> **Task brief**:
Give the entries from the line with "Given: Delete the" to the line with "Looking at the" as a two-column CSV headed instruction and response, with one row per entry and each field in quotation marks with its line breaks turned into spaces. Leave the pictures out.
--- start Dataset records ---
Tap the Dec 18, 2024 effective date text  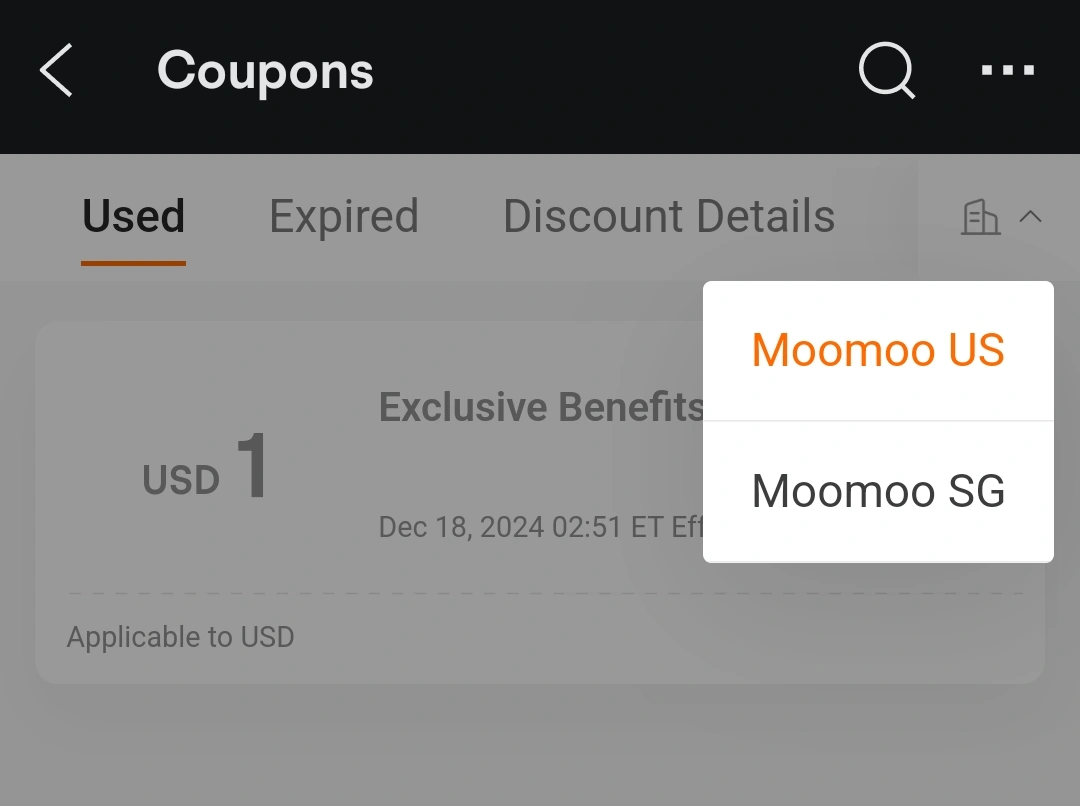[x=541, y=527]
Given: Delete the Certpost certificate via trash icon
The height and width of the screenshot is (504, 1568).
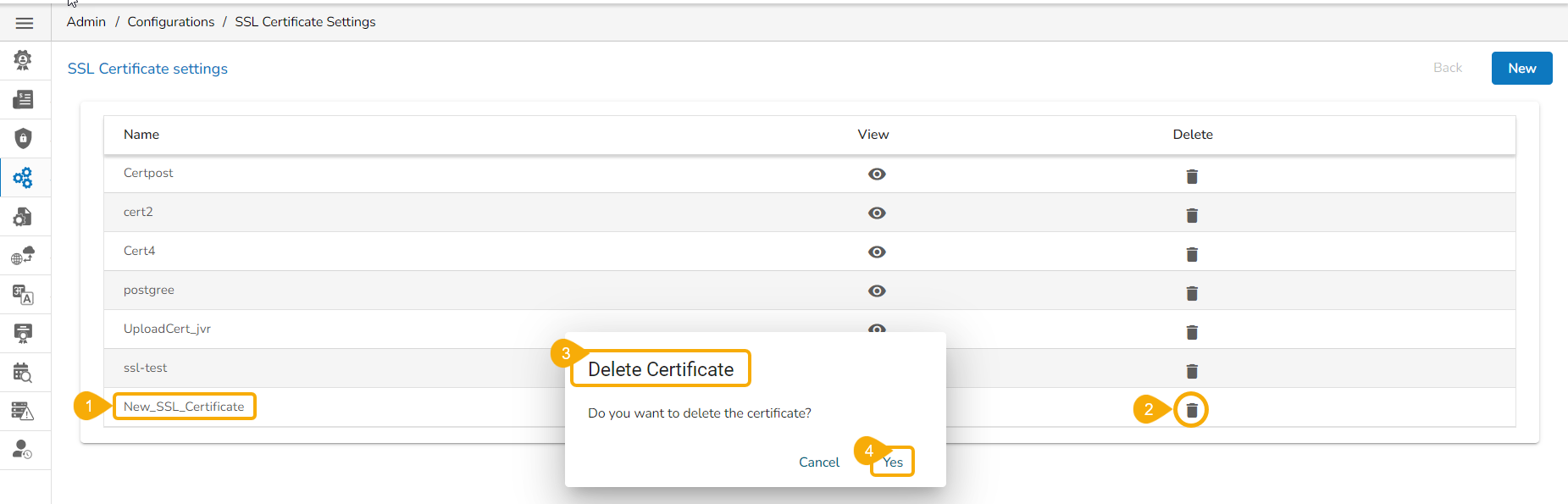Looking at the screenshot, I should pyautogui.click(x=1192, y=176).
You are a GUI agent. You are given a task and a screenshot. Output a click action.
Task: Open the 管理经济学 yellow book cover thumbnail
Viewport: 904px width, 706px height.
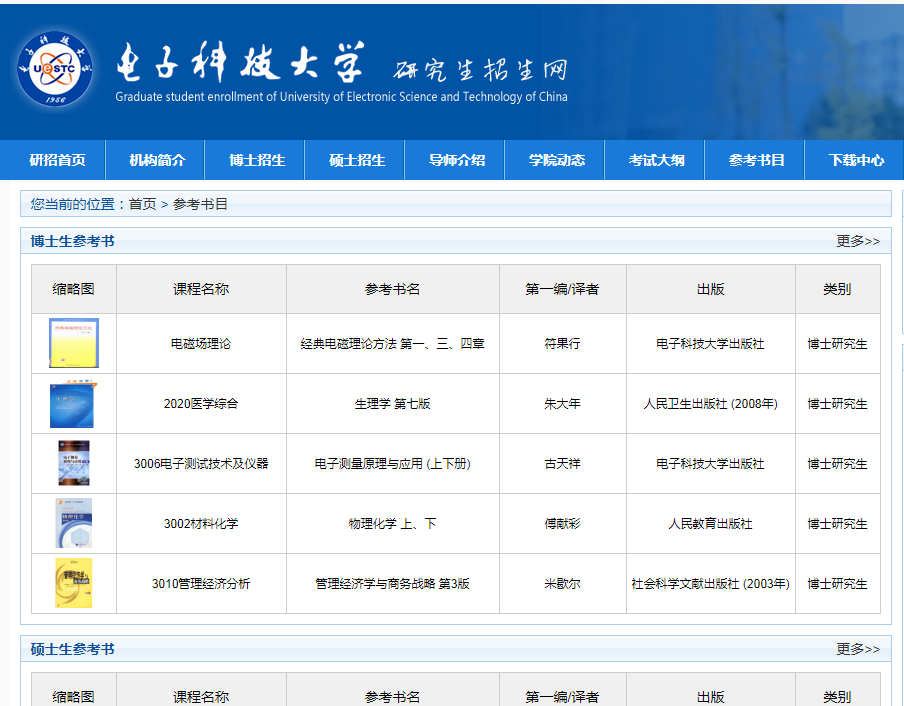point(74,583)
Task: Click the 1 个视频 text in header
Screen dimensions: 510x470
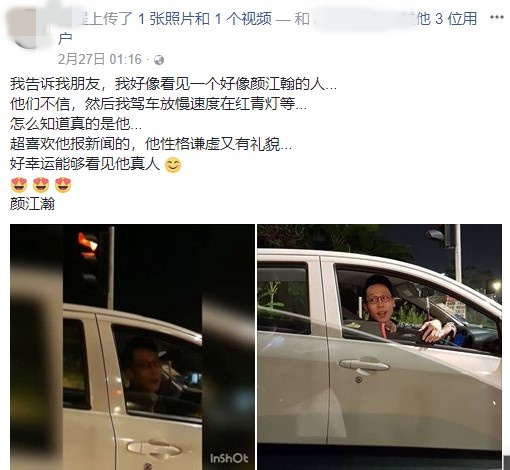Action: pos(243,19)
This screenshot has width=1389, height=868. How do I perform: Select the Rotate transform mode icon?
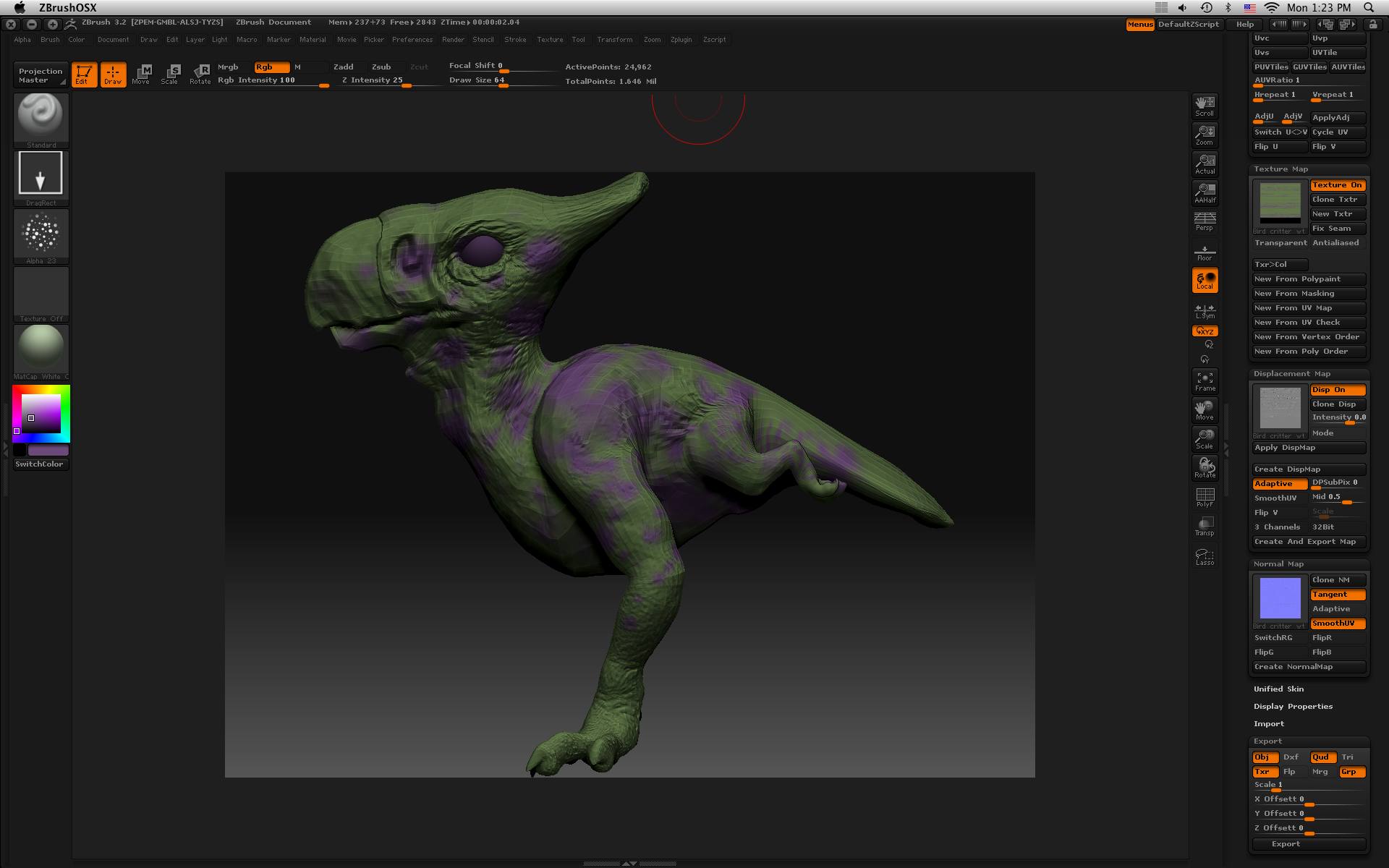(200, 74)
--- end Dataset records ---
--- start Dataset records ---
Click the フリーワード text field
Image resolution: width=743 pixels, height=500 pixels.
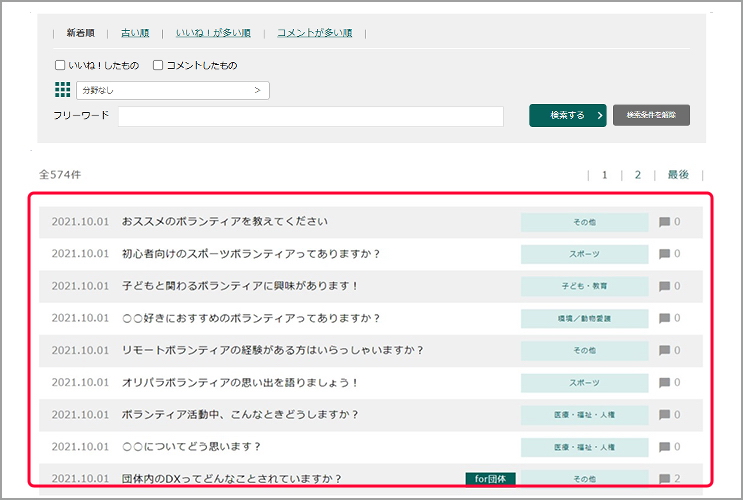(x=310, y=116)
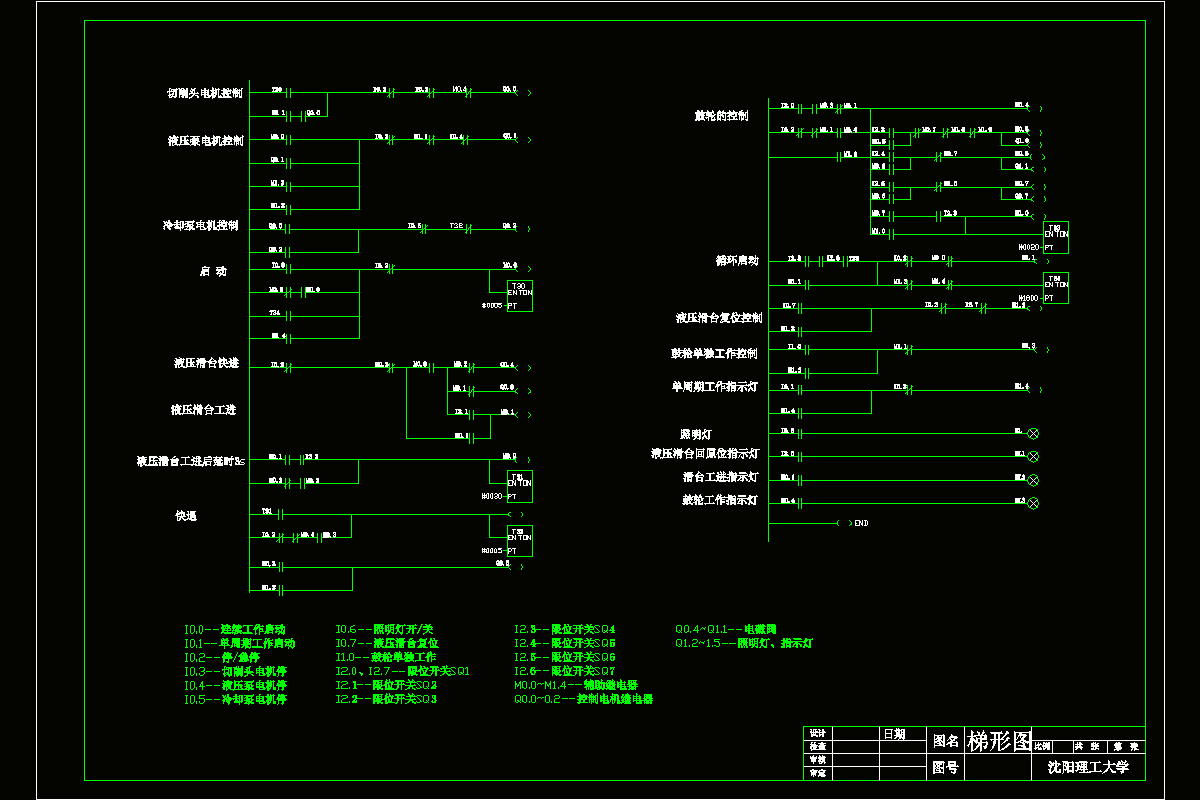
--- end Dataset records ---
--- start Dataset records ---
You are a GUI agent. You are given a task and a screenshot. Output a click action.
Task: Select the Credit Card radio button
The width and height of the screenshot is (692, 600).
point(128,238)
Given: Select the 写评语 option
--- end Dataset records ---
> **Task answer**:
instruction,response
"Given: Delete the Certpost certificate via trash icon The height and width of the screenshot is (504, 1568).","Looking at the screenshot, I should pyautogui.click(x=1192, y=176)."